* **WORK TO COMPLETE**: Please write out, word for word, the records from their first line through the line containing "coordinates (693, 628).", including that line.

Saved data
···
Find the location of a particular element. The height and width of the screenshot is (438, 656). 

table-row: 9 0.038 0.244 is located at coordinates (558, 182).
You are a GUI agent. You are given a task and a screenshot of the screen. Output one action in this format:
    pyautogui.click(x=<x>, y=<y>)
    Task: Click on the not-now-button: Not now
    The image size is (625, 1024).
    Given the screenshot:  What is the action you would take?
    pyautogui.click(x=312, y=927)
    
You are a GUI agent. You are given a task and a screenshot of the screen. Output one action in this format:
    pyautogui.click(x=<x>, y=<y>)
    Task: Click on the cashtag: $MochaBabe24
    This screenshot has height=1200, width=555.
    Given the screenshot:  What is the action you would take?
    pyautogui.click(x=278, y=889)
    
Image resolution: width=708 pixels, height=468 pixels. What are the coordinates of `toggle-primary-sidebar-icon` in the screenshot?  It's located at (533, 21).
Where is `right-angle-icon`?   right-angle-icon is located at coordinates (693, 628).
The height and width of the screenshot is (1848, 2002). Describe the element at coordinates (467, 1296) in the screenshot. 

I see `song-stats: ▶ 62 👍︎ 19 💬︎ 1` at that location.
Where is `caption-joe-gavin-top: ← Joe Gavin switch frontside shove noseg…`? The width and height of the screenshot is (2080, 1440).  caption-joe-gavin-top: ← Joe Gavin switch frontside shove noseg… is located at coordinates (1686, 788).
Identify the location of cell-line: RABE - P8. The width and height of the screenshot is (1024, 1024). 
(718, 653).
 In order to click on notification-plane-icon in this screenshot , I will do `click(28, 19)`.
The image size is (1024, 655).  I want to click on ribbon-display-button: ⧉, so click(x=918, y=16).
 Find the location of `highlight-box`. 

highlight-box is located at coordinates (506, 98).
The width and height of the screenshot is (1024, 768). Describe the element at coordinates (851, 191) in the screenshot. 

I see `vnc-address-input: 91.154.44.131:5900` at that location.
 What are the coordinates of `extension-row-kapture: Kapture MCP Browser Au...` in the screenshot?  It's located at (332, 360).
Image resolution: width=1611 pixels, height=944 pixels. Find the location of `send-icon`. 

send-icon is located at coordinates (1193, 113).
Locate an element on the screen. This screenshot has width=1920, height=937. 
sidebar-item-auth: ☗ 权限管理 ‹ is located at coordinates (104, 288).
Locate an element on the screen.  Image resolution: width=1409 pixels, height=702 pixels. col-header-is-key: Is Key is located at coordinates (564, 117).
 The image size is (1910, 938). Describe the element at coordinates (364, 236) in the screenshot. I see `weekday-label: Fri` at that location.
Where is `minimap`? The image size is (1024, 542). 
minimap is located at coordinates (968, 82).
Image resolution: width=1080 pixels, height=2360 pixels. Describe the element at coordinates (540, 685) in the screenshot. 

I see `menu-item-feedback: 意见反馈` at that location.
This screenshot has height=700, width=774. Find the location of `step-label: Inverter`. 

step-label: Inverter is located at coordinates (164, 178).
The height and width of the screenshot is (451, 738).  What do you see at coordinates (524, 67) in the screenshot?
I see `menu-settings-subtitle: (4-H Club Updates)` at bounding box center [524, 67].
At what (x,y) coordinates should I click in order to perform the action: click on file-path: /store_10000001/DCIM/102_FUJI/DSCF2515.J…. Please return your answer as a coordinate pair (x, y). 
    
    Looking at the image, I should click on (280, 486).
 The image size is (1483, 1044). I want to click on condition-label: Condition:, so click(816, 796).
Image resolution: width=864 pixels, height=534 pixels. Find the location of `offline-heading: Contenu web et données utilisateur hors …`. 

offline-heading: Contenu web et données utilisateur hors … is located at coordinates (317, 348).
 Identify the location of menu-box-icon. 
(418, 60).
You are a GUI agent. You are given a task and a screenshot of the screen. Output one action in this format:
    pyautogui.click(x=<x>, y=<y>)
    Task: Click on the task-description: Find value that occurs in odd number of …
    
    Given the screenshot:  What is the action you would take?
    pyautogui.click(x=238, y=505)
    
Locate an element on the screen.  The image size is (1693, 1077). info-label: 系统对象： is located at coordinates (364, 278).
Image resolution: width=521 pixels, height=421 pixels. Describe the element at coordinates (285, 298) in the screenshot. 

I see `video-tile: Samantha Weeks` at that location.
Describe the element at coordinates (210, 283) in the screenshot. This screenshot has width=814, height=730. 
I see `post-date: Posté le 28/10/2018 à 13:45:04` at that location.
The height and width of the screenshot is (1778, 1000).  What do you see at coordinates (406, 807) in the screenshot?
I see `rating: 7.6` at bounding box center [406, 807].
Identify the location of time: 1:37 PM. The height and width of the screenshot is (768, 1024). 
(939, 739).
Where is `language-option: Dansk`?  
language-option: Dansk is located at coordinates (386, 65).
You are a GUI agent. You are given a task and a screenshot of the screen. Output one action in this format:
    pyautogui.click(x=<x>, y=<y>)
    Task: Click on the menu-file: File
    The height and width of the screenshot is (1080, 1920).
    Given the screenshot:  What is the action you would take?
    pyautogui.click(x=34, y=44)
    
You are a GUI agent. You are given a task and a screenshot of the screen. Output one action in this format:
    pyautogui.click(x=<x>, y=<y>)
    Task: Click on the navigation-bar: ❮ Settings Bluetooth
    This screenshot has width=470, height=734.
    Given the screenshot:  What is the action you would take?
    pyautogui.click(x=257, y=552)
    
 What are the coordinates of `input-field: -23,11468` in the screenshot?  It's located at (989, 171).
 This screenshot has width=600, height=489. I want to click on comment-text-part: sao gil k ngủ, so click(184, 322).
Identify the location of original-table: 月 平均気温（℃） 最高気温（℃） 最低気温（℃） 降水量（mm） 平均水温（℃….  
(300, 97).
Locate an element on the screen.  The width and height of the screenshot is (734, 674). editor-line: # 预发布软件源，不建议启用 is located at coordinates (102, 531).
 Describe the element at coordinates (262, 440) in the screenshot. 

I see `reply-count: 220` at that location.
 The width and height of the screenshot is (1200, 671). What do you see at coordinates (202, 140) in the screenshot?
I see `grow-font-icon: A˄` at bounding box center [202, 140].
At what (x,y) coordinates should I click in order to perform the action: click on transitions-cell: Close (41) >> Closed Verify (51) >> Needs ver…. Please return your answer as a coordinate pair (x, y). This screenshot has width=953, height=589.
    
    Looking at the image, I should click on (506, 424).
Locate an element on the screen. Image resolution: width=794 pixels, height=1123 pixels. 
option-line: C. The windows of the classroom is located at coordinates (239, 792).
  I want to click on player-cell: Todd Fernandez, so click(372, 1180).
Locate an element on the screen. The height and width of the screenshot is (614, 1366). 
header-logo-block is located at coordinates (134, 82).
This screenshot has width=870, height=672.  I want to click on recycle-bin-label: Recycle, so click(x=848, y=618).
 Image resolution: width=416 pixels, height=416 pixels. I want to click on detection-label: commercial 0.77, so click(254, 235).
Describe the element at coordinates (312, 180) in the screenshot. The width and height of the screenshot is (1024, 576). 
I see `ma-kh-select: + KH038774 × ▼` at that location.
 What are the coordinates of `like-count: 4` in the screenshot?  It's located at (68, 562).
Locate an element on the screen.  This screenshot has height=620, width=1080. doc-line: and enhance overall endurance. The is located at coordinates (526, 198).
···
* **ANSWER TO THIS EXERCISE**:
Find the location of a particular element. The height and width of the screenshot is (438, 656). 

table-row: 9 0.038 0.244 is located at coordinates (558, 182).
You are a GUI agent. You are given a task and a screenshot of the screen. Output one action in this format:
    pyautogui.click(x=<x>, y=<y>)
    Task: Click on the not-now-button: Not now
    The image size is (625, 1024).
    Given the screenshot:  What is the action you would take?
    pyautogui.click(x=312, y=927)
    
You are a GUI agent. You are given a task and a screenshot of the screen. Output one action in this format:
    pyautogui.click(x=<x>, y=<y>)
    Task: Click on the cashtag: $MochaBabe24
    This screenshot has height=1200, width=555.
    Given the screenshot:  What is the action you would take?
    pyautogui.click(x=278, y=889)
    
Image resolution: width=708 pixels, height=468 pixels. What are the coordinates of `toggle-primary-sidebar-icon` in the screenshot?  It's located at (533, 21).
Where is `right-angle-icon`?   right-angle-icon is located at coordinates (693, 628).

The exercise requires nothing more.